By the end of 2013, it was projected that there would be more mobile devices than people on Earth. Thus, if you’re wondering if people are looking for you or your services via a mobile device, the answer is assuredly yes. Are they finding you though? Can they easily access information on your mobile site? Are you giving them the full desktop experience (responsive) or paring down to a mobile-specific site?
Here are questions to ask and tips to consider as you develop your mobile strategy.
1. The most important question to answer first is “what will users actually do on your site via a mobile device?” Do they simply need access to your phone number and directions? Do they want to shop? Do they want recent news?
You have a couple of options to finding this information. First, ask your users. It might be as simple as posting a question on Facebook asking for insight. It could be as formal as a focus group study. Second, study the analytics. If people are accessing your site currently via a mobile device, find out which pages they visit most and which page is most frequently the last page they visit. This will give you an idea of what users are interested in.

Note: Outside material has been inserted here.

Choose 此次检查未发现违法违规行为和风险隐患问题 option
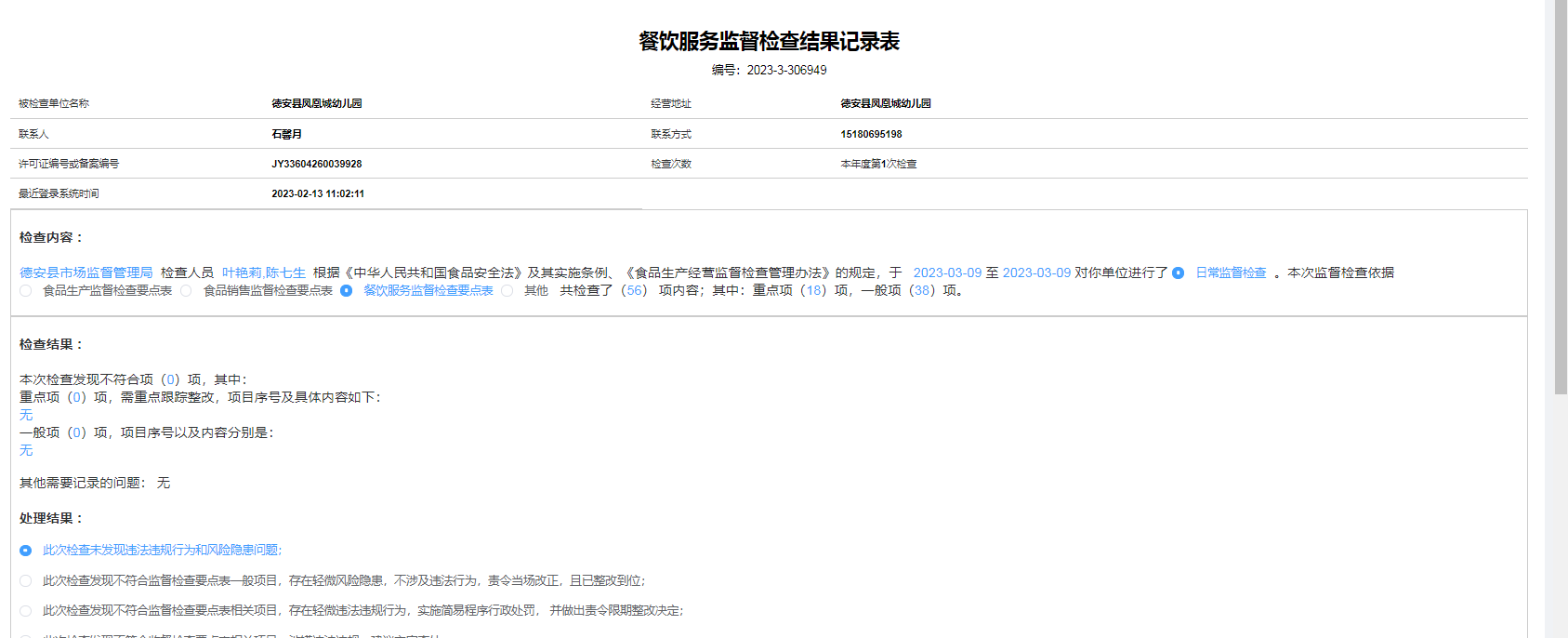 point(26,551)
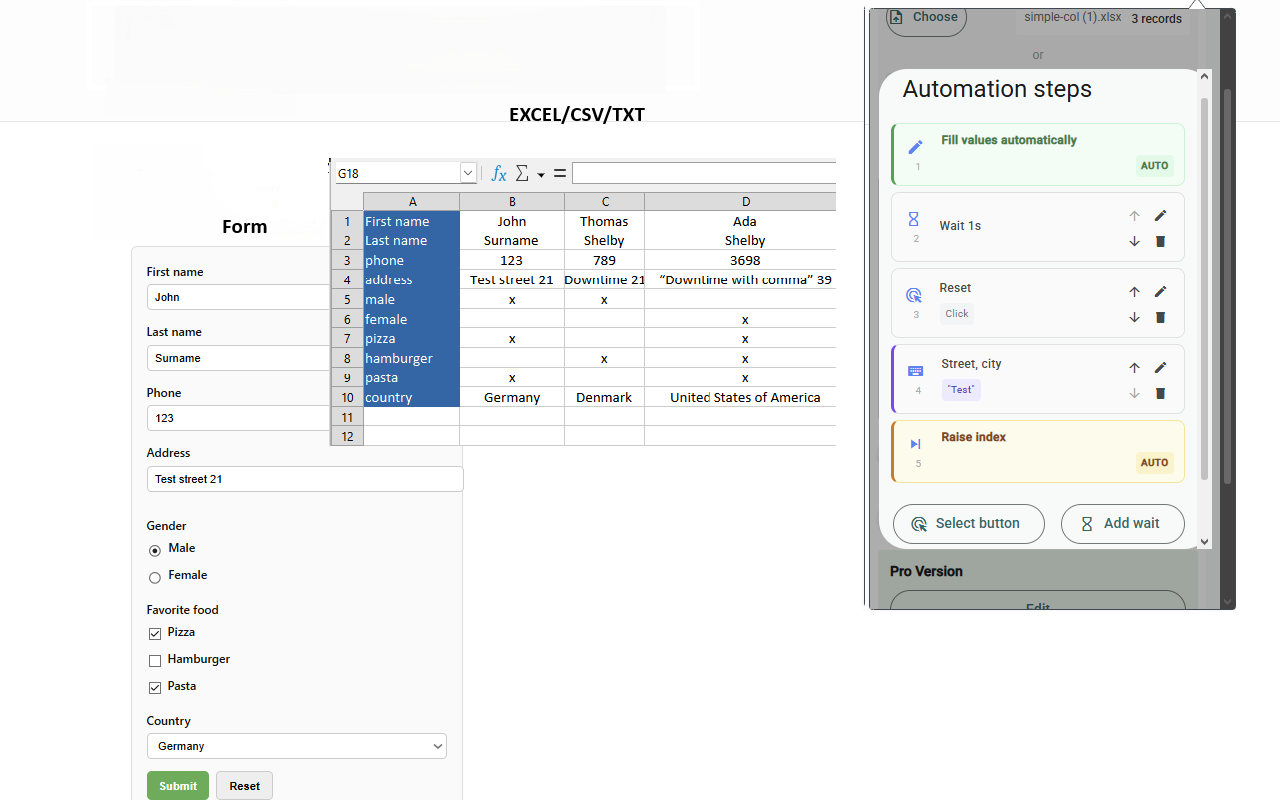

2. If you decide to develop a responsive site (a responsive design means that it adjusts to the device size you’re using, whether it be a desktop, tablet or mobile device), which elements are most important for mobile? Even though the design can shift around to fit different devices, it doesn’t mean every last element is needed. The technologists working on the site can code it to hide certain elements once the screen size becomes small.
3. Think about the navigation structure. We all have different sized fingers, so asking someone to tap a very small link or graphic can be challenging. There are ways to make menus pop up where you scroll and select an item or have menus with larger, horizontal buttons that are easier to select. The mobile “site” continues to evolve and many are shifting to look and work more like a mobile “app.” Evaluate a few mobile apps to see how they structure buttons, images, videos and content as you plan out your mobile design.

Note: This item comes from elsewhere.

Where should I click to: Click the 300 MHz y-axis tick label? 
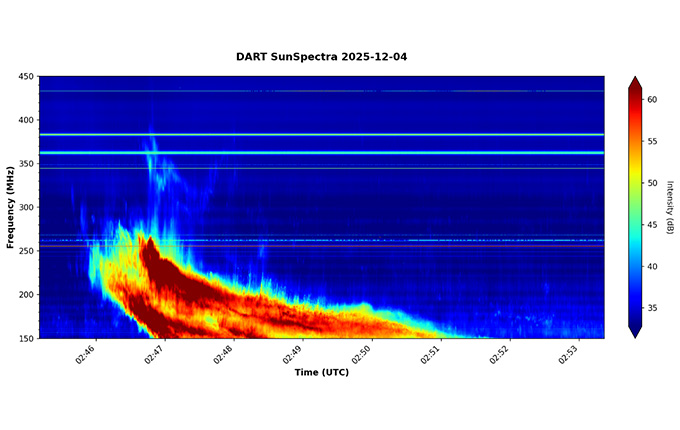[x=25, y=207]
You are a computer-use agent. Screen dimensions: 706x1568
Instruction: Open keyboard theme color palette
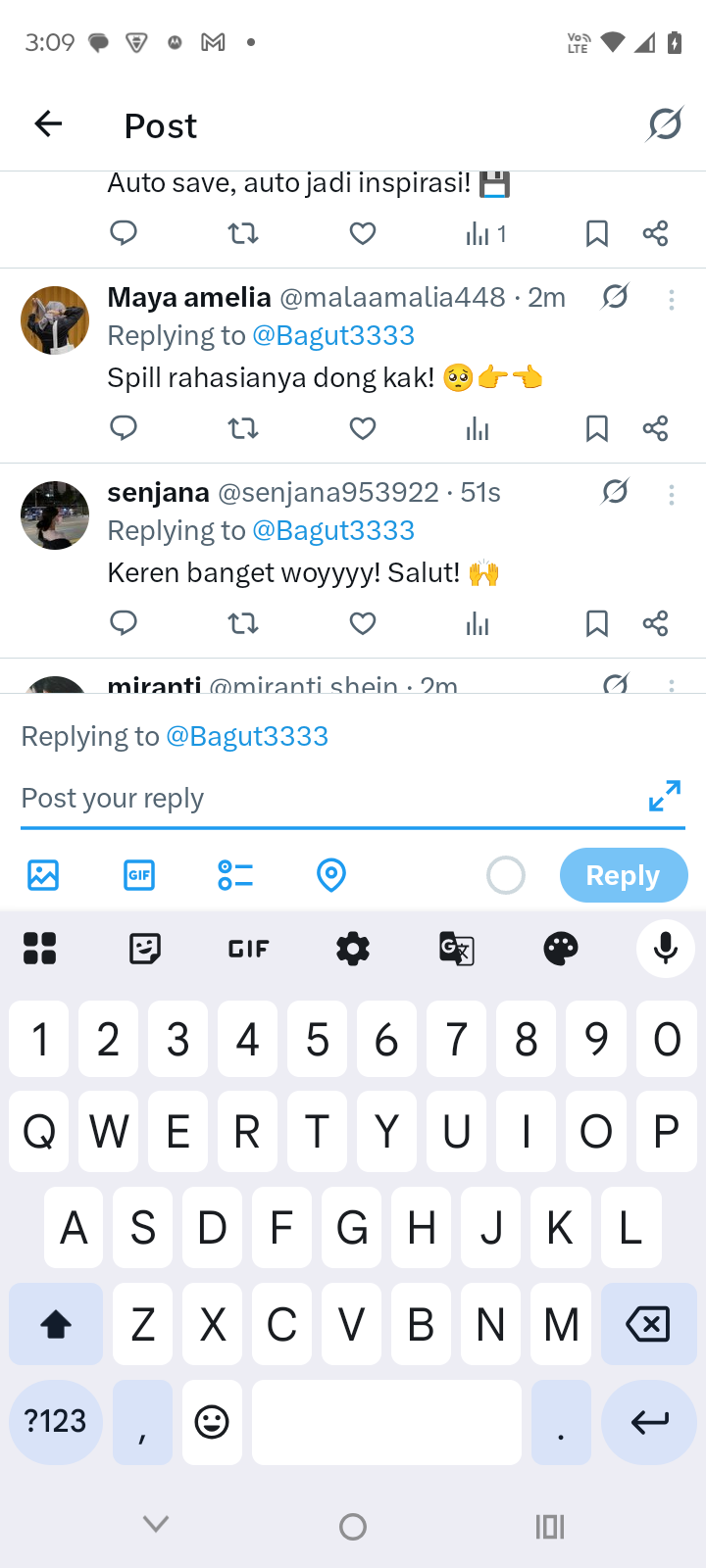(561, 949)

4. Consider how the mobile device will access the Internet. With your desktop computer, you’re likely hooked up to a network and have decent speed connections. While certainly you want the mobile site to look nice, think about the size of pages and the functionality needed per page. The long page format is becoming popular again. If you are just serving basic content, it should work fine. If the user is doing a lot of interaction (like filling out a form, for example) and the website needs to talk to the database frequently, bandwidth and speed is important. However, a mobile user may not always have access to a fast wireless network. It’s important to know when and where your users access your site via a mobile device.
5. A good mobile presence is important for search engine optimization (SEO). The search engines are looking for an optimized mobile experience. Both responsive designs and mobile-specific structures are acceptable; it comes down to how easy it is to browse and access information. Don’t put a roadblock up to your SEO rankings.
Device optimization should be a part of your overall digital strategy. As the methods to which we access the Internet continue to change, it’s important to know the current best practices. They change often, sometimes only minimally and sometimes they are completely rewritten. You don’t have to react immediately, all the time, but knowing the latest information will help as you map out your strategy.